Segment Open

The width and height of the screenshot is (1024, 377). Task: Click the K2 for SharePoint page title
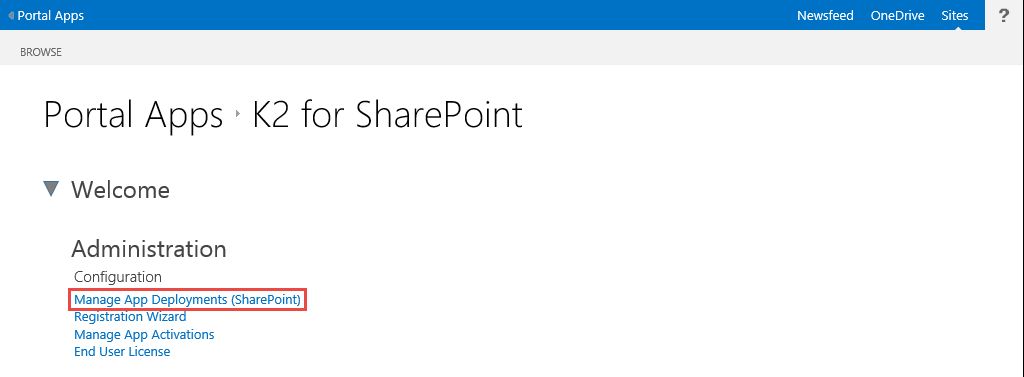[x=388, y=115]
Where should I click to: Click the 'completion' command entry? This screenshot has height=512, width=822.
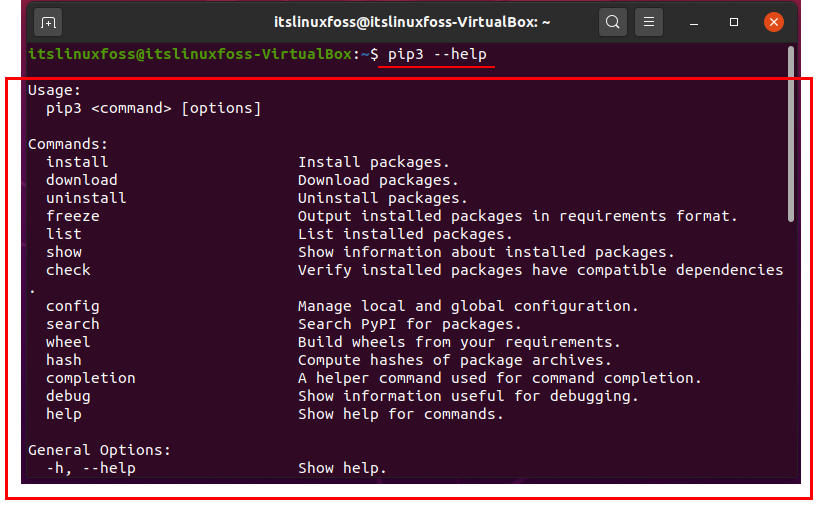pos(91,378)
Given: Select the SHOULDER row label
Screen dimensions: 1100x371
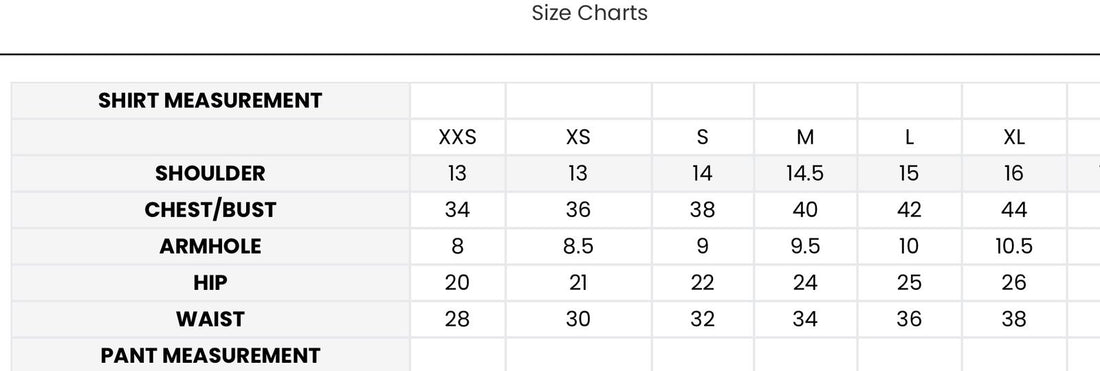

Segment Closed

▶ **YOUR TASK**:
Write every record out again exactly; no pictures belong in the copy.

▶ **EXERCISE ANSWER**:
The width and height of the screenshot is (1024, 377). Task: Click the K2 for SharePoint page title
[x=388, y=115]
Where should I click to: Click the 'completion' command entry? This screenshot has height=512, width=822.
pos(91,378)
Given: Select the SHOULDER row label
Screen dimensions: 1100x371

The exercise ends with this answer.